▸ **Task brief**: Return every line in the records that contains the string "button".

_ _ _

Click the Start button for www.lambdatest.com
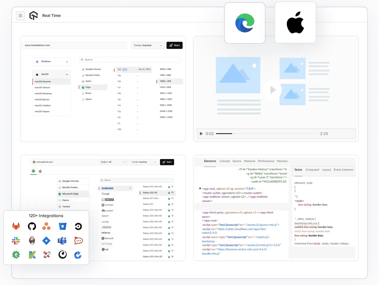Image resolution: width=379 pixels, height=285 pixels. (174, 45)
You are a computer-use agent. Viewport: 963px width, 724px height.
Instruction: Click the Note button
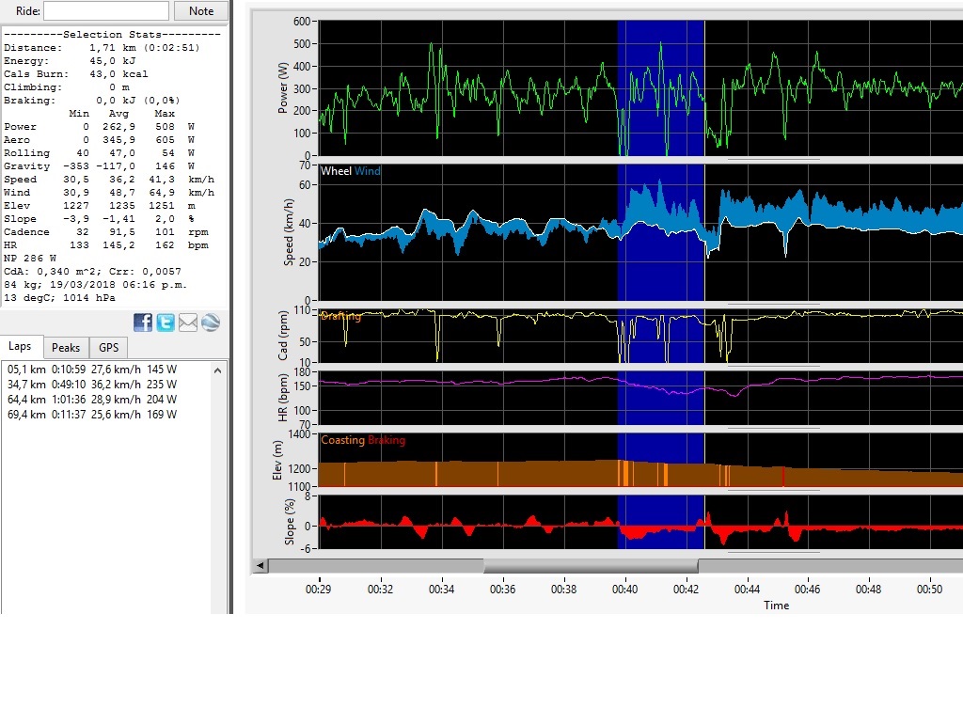coord(200,11)
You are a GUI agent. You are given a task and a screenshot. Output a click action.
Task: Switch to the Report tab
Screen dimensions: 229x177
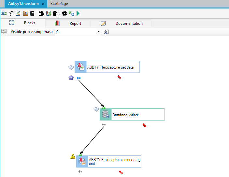[x=68, y=23]
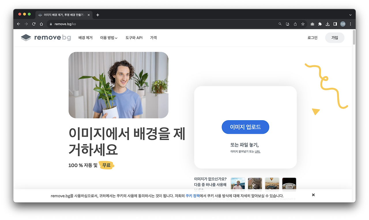Click the 지원 profile avatar
Screen dimensions: 369x220
pos(342,24)
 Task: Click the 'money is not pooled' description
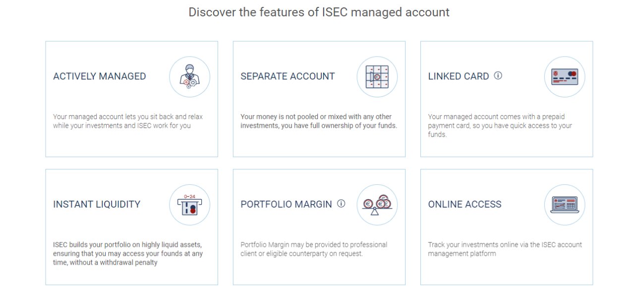[x=319, y=121]
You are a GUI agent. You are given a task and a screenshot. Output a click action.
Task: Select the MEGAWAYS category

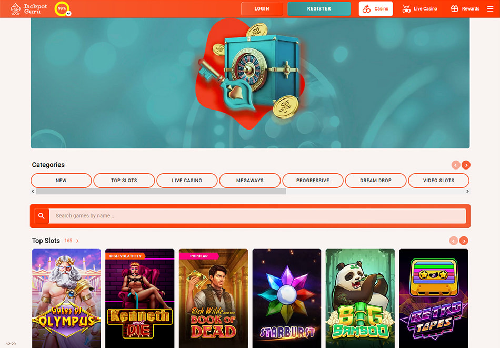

_ _ _

▸ **Solution below**:
Click the Start button for www.lambdatest.com
Instruction: Click the Note button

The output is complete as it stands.